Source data

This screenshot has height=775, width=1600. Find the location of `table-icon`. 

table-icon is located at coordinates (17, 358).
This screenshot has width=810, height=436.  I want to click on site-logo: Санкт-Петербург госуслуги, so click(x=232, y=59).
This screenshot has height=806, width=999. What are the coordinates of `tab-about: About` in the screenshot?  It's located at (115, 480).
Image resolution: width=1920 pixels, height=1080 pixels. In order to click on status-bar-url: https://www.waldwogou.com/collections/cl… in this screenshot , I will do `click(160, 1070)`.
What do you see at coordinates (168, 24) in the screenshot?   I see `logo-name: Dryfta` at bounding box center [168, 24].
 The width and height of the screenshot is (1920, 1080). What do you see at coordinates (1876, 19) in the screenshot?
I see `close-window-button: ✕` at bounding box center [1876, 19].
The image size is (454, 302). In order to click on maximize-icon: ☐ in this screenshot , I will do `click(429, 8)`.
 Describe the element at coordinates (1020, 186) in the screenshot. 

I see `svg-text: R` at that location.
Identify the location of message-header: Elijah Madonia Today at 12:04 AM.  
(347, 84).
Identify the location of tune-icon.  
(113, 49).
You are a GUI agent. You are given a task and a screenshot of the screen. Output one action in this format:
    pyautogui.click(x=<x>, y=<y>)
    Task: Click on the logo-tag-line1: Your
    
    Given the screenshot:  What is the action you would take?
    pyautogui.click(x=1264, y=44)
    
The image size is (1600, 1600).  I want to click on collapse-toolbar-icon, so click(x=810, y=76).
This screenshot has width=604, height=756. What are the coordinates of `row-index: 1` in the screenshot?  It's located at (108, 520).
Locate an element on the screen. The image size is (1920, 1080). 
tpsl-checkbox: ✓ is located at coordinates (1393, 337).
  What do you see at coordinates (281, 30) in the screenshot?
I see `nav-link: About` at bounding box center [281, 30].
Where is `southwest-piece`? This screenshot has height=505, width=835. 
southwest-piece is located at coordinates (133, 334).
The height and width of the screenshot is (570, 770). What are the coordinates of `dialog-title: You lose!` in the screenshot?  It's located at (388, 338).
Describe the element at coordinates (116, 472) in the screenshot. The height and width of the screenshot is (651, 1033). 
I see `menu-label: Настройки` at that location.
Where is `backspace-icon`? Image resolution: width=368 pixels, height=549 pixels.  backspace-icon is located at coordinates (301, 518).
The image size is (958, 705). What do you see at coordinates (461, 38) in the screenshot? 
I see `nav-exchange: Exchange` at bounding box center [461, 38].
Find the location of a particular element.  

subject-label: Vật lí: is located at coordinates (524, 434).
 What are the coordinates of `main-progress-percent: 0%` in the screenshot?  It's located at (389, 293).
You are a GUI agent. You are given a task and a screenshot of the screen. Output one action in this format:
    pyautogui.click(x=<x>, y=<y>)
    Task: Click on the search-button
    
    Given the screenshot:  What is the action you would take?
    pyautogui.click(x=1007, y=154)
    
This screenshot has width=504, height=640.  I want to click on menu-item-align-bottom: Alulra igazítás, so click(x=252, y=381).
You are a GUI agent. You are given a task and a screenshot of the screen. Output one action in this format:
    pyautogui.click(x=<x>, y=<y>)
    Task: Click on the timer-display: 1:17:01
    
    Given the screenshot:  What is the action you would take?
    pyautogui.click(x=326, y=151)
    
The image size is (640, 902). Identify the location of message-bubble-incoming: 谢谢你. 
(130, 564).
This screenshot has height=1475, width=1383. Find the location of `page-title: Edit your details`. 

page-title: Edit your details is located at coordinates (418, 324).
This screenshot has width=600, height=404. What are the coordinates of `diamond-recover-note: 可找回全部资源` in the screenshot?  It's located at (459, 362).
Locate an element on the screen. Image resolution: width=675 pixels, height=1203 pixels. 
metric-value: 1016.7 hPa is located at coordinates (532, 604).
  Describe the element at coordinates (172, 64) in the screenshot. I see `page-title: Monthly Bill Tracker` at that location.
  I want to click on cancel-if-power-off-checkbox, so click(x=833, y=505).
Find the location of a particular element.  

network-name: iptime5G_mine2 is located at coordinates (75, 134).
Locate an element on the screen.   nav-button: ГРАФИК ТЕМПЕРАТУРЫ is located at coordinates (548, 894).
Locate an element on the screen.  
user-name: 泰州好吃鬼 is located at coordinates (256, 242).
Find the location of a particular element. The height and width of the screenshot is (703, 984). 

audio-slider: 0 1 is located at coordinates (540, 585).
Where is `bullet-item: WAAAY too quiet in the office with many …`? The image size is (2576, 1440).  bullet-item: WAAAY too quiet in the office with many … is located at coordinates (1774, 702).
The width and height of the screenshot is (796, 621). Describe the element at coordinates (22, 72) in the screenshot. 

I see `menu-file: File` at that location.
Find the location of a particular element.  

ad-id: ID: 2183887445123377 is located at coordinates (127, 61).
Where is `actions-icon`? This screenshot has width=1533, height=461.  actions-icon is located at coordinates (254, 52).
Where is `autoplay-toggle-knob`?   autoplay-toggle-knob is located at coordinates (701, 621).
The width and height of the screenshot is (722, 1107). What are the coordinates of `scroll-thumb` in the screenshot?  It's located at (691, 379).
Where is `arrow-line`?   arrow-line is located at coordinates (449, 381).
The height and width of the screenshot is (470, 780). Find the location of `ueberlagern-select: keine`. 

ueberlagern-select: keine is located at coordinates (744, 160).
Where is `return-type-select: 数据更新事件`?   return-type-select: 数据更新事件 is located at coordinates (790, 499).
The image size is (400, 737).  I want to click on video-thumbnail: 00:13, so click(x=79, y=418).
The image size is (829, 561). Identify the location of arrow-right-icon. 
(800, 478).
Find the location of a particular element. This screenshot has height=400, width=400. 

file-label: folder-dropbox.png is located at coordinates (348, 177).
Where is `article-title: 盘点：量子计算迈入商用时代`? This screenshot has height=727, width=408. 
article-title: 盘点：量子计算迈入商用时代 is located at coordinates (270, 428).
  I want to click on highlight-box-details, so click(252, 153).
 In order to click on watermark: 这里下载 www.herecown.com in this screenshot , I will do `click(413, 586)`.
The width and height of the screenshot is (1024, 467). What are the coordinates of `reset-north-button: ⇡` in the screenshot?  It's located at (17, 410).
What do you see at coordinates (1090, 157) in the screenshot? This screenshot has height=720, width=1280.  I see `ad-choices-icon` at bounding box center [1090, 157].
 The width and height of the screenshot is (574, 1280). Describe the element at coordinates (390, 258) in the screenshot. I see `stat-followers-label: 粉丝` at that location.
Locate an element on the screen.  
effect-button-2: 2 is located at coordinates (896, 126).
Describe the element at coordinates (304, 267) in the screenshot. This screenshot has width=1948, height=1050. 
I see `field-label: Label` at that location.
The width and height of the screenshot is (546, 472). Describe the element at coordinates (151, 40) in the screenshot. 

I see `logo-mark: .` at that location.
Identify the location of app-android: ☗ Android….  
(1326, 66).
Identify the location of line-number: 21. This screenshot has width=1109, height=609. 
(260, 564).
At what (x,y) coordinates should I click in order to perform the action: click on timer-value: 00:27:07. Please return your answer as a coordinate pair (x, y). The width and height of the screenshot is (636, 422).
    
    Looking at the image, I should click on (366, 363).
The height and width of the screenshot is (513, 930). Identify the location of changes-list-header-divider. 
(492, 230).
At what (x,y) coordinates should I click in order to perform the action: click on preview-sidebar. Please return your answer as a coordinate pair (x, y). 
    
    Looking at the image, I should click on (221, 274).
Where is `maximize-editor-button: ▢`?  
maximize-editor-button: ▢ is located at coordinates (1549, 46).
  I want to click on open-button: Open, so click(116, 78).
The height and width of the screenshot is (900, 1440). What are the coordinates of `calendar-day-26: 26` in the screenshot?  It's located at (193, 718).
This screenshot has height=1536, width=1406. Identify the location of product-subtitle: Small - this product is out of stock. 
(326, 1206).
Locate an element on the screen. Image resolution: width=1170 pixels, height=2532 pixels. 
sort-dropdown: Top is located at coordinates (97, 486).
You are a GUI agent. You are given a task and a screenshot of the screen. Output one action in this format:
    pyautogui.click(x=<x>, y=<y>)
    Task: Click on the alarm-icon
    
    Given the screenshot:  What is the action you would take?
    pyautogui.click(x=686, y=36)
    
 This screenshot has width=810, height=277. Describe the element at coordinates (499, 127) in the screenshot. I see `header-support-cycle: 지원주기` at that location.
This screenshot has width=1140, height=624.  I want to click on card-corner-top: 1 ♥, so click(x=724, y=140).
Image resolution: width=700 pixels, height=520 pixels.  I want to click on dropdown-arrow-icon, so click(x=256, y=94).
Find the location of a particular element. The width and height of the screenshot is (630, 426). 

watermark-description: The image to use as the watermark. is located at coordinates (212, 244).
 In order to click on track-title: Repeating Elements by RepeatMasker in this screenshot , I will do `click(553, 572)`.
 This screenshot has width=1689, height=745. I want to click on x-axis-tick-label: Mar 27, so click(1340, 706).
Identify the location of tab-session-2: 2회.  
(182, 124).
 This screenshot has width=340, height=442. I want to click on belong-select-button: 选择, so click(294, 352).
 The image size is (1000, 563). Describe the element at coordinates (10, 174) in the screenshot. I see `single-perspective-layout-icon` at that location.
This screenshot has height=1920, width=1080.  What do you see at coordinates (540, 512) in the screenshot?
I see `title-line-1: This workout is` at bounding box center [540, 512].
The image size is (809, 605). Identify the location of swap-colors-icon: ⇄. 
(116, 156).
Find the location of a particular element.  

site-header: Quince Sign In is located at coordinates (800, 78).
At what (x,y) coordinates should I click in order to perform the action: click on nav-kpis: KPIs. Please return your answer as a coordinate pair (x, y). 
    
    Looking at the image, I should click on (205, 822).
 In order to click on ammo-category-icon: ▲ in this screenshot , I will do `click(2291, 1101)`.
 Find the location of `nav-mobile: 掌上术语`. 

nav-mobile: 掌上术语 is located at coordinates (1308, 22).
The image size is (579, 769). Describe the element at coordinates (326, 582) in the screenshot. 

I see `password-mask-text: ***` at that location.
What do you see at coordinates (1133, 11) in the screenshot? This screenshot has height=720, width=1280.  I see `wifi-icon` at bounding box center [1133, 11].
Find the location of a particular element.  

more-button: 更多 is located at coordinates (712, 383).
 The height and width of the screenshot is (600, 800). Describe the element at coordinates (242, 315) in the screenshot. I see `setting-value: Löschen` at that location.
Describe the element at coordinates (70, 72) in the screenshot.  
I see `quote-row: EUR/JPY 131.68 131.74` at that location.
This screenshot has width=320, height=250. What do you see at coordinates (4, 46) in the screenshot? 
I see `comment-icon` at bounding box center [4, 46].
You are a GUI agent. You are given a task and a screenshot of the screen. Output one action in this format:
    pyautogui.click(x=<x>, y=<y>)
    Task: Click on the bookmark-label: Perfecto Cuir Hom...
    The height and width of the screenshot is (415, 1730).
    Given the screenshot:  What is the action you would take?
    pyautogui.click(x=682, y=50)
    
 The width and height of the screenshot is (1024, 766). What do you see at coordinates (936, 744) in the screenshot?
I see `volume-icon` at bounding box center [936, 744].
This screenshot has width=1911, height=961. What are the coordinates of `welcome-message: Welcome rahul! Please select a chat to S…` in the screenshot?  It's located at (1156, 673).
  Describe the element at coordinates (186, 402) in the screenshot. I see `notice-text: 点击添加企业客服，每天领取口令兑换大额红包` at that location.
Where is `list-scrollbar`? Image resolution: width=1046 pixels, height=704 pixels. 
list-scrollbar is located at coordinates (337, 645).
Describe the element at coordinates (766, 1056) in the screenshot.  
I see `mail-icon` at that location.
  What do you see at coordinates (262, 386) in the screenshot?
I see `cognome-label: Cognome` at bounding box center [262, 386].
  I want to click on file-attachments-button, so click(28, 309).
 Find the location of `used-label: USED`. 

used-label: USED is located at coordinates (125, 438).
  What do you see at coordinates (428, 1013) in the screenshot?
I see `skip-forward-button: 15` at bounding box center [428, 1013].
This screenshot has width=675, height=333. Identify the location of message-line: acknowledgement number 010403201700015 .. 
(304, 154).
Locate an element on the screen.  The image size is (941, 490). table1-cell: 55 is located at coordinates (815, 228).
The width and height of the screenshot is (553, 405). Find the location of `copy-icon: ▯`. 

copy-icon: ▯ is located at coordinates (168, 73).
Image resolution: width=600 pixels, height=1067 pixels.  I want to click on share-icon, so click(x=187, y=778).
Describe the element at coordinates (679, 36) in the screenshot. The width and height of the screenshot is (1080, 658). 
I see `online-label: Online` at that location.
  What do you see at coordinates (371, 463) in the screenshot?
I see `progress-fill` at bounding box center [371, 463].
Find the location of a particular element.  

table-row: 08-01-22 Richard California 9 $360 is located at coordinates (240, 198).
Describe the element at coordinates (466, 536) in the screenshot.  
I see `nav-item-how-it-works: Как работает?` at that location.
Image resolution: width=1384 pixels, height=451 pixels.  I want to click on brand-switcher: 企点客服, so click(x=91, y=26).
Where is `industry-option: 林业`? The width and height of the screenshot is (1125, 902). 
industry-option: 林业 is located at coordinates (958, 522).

WHAT YOU WILL DO:
Retype the rows exactly as they appear, from the beginning of the source data through the line that contains "This screenshot has height=806, width=999.", including that line.

ANSWER TO THIS TASK:
This screenshot has height=775, width=1600. Find the location of `table-icon`. 

table-icon is located at coordinates (17, 358).
This screenshot has width=810, height=436.  I want to click on site-logo: Санкт-Петербург госуслуги, so click(x=232, y=59).
This screenshot has height=806, width=999. What are the coordinates of `tab-about: About` in the screenshot?  It's located at (115, 480).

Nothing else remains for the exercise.